Assessment Based on Intended Clinical Use

The end purpose of auto-contouring in radiation oncology is that those auto-contours are used in the clinic for treatment planning. To this end, the best form of assessment is to understand the impact that their use would have on clinical practice. Ideally, one would study the impact on patient outcomes since this is the endpoint for assessment of any intervention. It may be argued that such an assessment would be pointless anyway since auto-contours should be checked and approved before use in treatment planning. However, it is known that having an auto-contour as a starting point improves consistency between manual observers [32], therefore auto-contouring will be having some impact on the treatment plan and thus the patient outcome.
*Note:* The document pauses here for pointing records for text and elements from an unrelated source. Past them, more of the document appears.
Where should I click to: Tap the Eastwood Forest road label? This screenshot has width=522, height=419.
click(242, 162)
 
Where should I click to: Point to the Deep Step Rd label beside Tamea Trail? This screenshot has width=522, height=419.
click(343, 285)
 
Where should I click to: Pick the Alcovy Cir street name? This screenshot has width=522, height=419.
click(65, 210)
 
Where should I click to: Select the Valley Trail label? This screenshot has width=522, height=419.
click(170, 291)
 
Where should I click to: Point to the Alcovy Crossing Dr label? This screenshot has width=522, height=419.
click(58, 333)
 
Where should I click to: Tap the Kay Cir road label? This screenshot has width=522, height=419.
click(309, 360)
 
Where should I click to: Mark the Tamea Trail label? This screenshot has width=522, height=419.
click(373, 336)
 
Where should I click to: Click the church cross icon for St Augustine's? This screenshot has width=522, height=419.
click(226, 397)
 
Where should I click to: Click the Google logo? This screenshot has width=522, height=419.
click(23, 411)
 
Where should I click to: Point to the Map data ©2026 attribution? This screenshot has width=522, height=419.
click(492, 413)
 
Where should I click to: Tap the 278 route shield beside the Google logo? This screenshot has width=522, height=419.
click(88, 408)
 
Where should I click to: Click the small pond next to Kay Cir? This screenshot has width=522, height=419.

However, contouring is very early in the treatment planning processes, and other steps are likely to obscure any meaningful observation of differences in patient outcome that can be attributed only to the difference in contouring methodology.

Evaluation of Time Saving

If contours are to be edited following auto-contouring, as some have deemed inevitable [33], then the benefit of auto-contouring is in reducing the contouring time required as far as possible. Thus, it follows that evaluating the time saving to get to an acceptable clinical contour is a good way to quantify the clinical impact of using auto-contouring. Correspondingly, this is the most common approach used for clinical benefit assessment, as observed in Table 15.1.

Most studies follow the same pattern; the structures for a set of patients are first manually contoured, with the time taken for manual contouring being recorded. Subsequent to this, an auto- contouring method is applied to the same set of patients, and the auto-contours are edited to an acceptable standard, with the time taken for this step also recorded.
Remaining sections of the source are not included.